KANSAS CITY, Mo. — Lula Lading has lived on Ozark Road in the Eastwood Hills neighborhood in Kansas City, Missouri, for almost 60-years.
She remembers looking out the window and seeing Kansas City's Municipal Farm, but since, a lot has changed since.
"It needs to be shaped down and fixed," Lading said. "They don't take care of it over there at all. They don't take care of it."
The city could address that soon by installing pallet shelters for the unhoused at the site.
KCMO councilwoman Melissa Robinson recently introduced a resolution asking the city manager to draft a plan on what it would like and how to make it happen
"I’m not really in favor of it let's say," Lading said. "I have grandkids, great grandkids and I just prefer to have it the way it is — quiet and peaceful."
So do dozens of others who live in Eastwood Hills, residents packed the community center Tuesday night to have their questions answered by the city.
"Of course I see the need, but also if you drive down, especially in our neighborhood, talk about dumping and trash," Taryn Kelly a real estate agent said. "Unfortunately, with the houseless it causes more."
Some worry the site doesn't have the infrastructure like sidewalks or reliable mass transit to support those staying at the pallet homes.
The deputy city manager told the audience that while the city has looked at other locations to put the pallet shelter, this is the only one they're actively vetting.

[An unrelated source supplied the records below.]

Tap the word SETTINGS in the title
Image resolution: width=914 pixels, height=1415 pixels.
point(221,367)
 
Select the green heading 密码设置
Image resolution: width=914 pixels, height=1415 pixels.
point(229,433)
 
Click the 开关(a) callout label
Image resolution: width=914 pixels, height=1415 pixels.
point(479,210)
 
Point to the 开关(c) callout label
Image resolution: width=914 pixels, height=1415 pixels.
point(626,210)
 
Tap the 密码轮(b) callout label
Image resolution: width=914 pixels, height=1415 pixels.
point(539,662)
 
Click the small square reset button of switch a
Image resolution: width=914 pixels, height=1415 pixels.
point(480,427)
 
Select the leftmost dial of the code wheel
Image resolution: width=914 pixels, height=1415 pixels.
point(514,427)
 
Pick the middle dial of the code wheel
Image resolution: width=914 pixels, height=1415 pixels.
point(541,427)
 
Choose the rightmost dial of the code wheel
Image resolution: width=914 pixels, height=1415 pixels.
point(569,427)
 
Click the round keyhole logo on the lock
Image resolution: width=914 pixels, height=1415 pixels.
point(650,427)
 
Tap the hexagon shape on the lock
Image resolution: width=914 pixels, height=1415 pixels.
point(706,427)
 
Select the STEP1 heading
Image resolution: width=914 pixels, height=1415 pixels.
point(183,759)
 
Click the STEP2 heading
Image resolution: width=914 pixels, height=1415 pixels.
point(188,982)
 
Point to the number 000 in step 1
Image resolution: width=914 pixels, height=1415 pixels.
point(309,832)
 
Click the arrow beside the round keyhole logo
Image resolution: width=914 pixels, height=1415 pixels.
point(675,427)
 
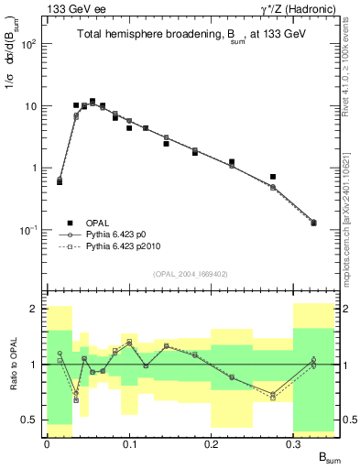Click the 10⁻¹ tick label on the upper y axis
click(30, 230)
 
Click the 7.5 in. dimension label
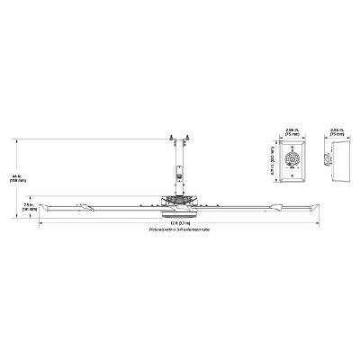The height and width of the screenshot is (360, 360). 29,206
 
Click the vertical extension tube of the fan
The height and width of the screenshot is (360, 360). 177,162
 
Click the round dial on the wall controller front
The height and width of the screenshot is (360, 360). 292,162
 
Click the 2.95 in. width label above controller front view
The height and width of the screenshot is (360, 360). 292,132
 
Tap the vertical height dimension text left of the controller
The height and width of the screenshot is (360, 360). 272,161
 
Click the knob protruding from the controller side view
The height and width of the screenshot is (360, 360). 329,163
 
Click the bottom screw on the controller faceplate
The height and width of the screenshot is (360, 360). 292,178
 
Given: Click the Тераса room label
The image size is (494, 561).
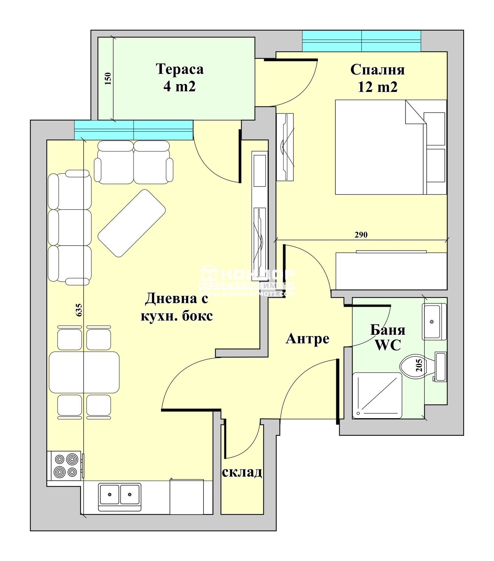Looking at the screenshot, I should coord(179,69).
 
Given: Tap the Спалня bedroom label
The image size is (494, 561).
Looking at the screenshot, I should coord(377,70).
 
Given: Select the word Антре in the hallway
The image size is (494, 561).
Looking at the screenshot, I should coord(308,339).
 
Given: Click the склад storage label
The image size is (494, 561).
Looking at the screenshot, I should coord(242,472).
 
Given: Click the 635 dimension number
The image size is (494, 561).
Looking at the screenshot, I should coord(79,310).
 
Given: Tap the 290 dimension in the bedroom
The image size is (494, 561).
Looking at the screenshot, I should coord(361,235).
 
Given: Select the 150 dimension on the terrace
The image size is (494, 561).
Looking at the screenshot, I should coord(108,79).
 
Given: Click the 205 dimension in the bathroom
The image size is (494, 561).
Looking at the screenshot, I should coord(419,365).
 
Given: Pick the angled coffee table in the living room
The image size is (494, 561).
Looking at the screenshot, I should coord(132,223).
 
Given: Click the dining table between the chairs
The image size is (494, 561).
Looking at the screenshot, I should coord(84,372).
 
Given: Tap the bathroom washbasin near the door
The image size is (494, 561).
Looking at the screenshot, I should coord(434,322).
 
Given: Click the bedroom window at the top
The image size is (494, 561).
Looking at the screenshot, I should coord(361,41).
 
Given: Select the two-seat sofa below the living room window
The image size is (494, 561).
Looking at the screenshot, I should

"What you're seeing right now with people just out in the streets, in under bridges and in what living in their cars. There's no accountability there," Kimiko Black Gilmore, the KCMO Deputy City Manager said. "They're doing the best that they can. This is not that. We are not creating just a tent city."
Although the city put down a $200,000 down payment for the 65 pallet shelters last June, finding a place for them has turned into a political hot potato.
Some people hope it can stop being one.
"I live down the street and it's the first place I've gotten on my own since I was homeless, and I love my home and I love this neighborhood," Tiffany Buckley, a Eastwood Hills resident said. "And I know that we can work together on the solution."
The resolution is on hold at City Hall, but it may be discussed in the next two weeks.